No disco de Gal, o também produtor Caetano Veloso chamou músicos como o baixista Kassin, o multi-instrumentista Davi Moraes e o pianista Daniel Jobim, neto do maestro Jobim, para ajudá-lo a imprimir um som contemporâneo às suas composições enxutas e sintéticas em termos de linguagem, tanto escrita quanto musical. “Não salto, mas sou carregada por asas que a gente não tem“. “Recanto” tem ainda a participação do violoncelo de Jacques Morelembaum, e de percussão eletrônica e sintetizadores programados por diversos músicos da nova geração, dentre os quais o seu filho Zeca.
“Mulher, aos prazeres, futuro, eu me guardei”. É um grande disco. “Cara do mundo, cara de tudo, cara do que já foi, músculo nu num filme ruim, soluço”. Disco onde as letras cantam não somente a dor de existir como a dor de envelhecer e de se saber finito. “Tudo dói, tudo dói. Viver é um desastre que sucede a alguns. Os vocábulos iridescem, os hipotálamos minguam, tudo é singular. Dói. Tudo dói”.
“Cara do mundo, máscara de carvão; máscara clara, rosto de multidão; gozo em te ver tão cara a cara assim, posso meter máscara clara em mim”. Tudo no disco faz pensar que cada um poderia ser qualquer outra pessoa, ser quem quisesse: mais um fodão qualquer a tagarelar as suas proezas; um corrupto a acumular mais do que uma formiga diariamente o faz, ou do que um formigueiro inteiro; uma puta ou um cafetão, ou suas corruptelas moderninhas ‘modelo-manequim’ e ‘agente empresarial’; médico, drogado, presidente de uma firma ou de um país, um mendigo. “Nasce uma criança entre nós homens: o menino aguenta, o menino salva, o menino sou eu”.
Mas não: é preciso chamar a responsabilidade a si. Somos quem sempre quisemos ser, sabendo disso ou não. Se na vida, as leis e o convívio social nos medem e impelem às atitudes normativas, na escrita e em seus derivativos (artes em geral), tudo vale, tudo desde sempre está prestes a ser resgatado e decifrado de qualquer jeito por qualquer um que seja capaz de fazê-lo. Na escrita e nas artes, não existe o desafinado ou o proibido: até o atonal, o palavrão, o desmedido e o sangue que jorra das feridas somem e se transformam no que é, e ponto.

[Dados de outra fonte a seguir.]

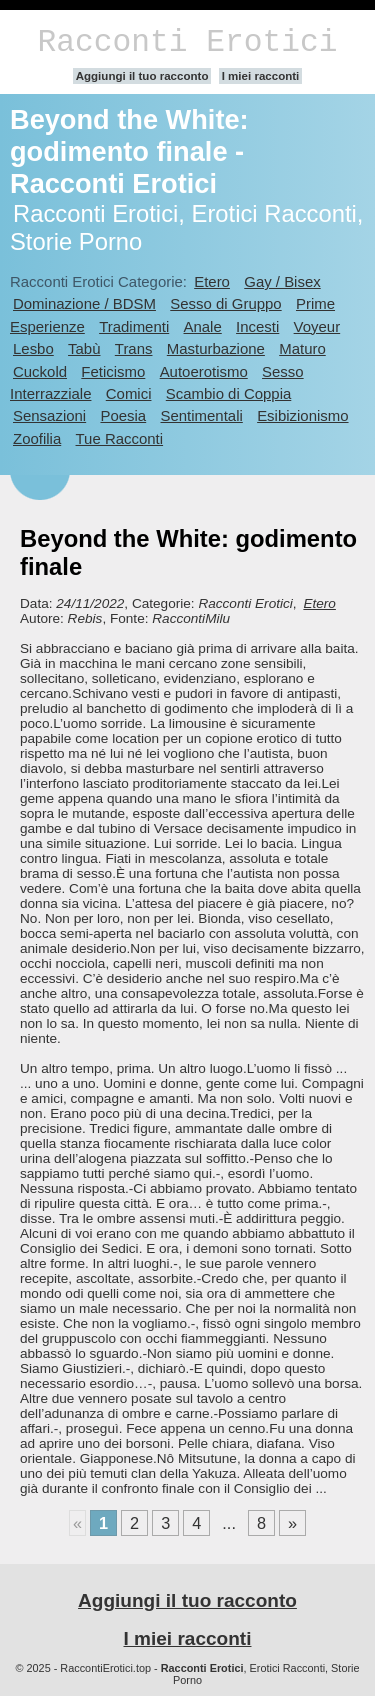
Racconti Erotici (187, 42)
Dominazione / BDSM (84, 303)
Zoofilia (37, 438)
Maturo (302, 348)
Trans (134, 348)
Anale (203, 326)
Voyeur (317, 326)
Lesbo (33, 348)
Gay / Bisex (282, 281)
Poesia (123, 415)
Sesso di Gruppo (225, 303)
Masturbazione (216, 348)
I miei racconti (261, 76)
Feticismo (113, 371)
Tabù (84, 348)
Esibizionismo (302, 415)
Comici (129, 393)
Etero (212, 281)
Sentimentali (202, 415)
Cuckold (40, 371)
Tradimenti (134, 326)
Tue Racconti (120, 438)
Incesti (257, 326)
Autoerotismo (204, 371)
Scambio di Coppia (229, 393)
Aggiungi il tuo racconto (142, 76)
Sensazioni (49, 415)
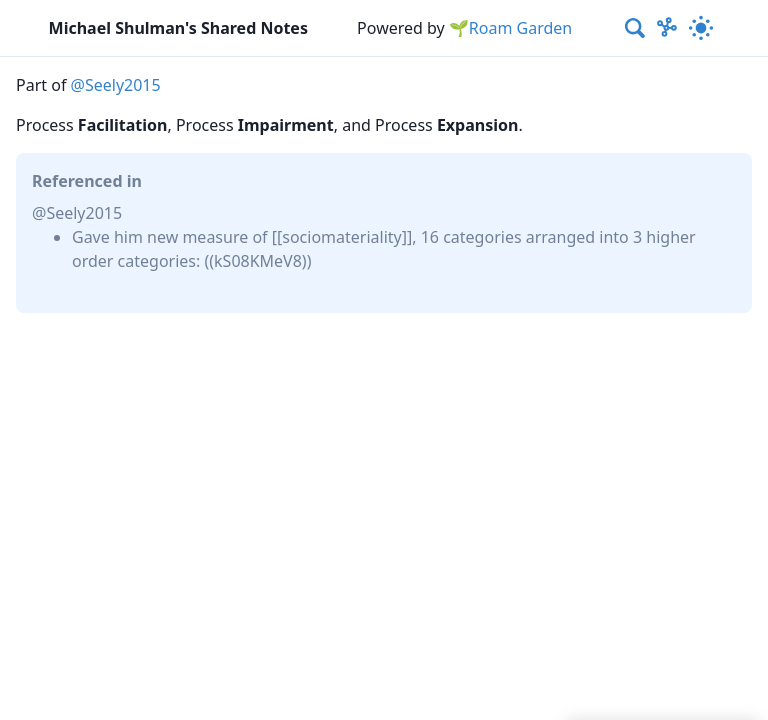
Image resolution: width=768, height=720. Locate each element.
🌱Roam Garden (510, 28)
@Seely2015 (116, 85)
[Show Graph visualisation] (667, 28)
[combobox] (636, 28)
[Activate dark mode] (702, 28)
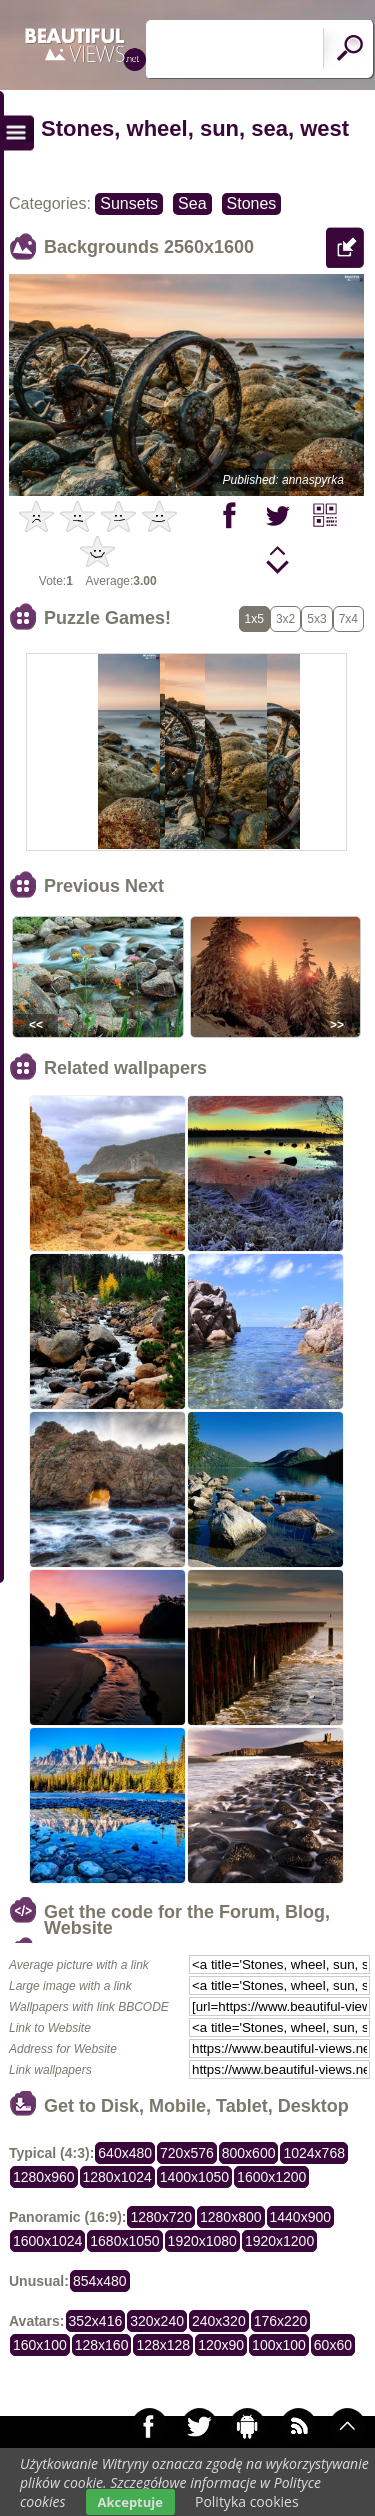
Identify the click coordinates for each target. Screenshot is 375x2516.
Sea (192, 203)
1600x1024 (47, 2241)
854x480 (100, 2281)
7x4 (348, 619)
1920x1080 (202, 2241)
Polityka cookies (247, 2501)
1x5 (254, 619)
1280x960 (44, 2177)
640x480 (125, 2153)
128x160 (102, 2345)
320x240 (157, 2321)
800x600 (249, 2153)
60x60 (333, 2345)
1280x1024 (117, 2177)
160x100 (40, 2345)
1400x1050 (194, 2177)
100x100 (279, 2345)
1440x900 (301, 2217)
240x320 (219, 2321)
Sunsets (129, 203)
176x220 (281, 2321)
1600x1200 (271, 2177)
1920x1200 (279, 2241)
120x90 (221, 2345)
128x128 (163, 2345)
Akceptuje (130, 2502)
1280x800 (231, 2217)
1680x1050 (124, 2241)
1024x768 (314, 2153)
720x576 (187, 2153)
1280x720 (161, 2217)
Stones (252, 203)
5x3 (316, 619)
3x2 (285, 619)
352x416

Somos todos nós um monte de cadernos em branco com algumas folhas rabiscadas meio a esmo, e outras em branco, em grande maioria, onde escrevemos - passado e presente - o que quisemos e o que quisermos. Tentativas de tradução de nós mesmos. “Frente às estrelas, no ancoradouro de Madre Deus, meu corpo todo desmede-se, despede-se de si, descola-se do então, do onde, longe do longe some o limite entre o chão e o não. Frente ao infindo, costas contra o planeta, já sou a seta sem direção. Instintos e sentidos extintos, mas sei-me indo”.
E o que não sabemos de nós, quase nada ou quase tudo, é o que faz de nós o neguinho que “compra 3 tvs de plasma, um carro GPS e acha que é feliz: neguinho também se acha. Neguinho vai pra Europa, States, Disney e volta cheio de si. Neguinho cata lixo no Jardim Gramacho”. “Não sofro mais assim, pois está tudo onde deve estar”. Texto, enfim, de Caetano Veloso. A voz inigualável de Gal Costa. E eu digo: viver é um milagre que sucede a alguns.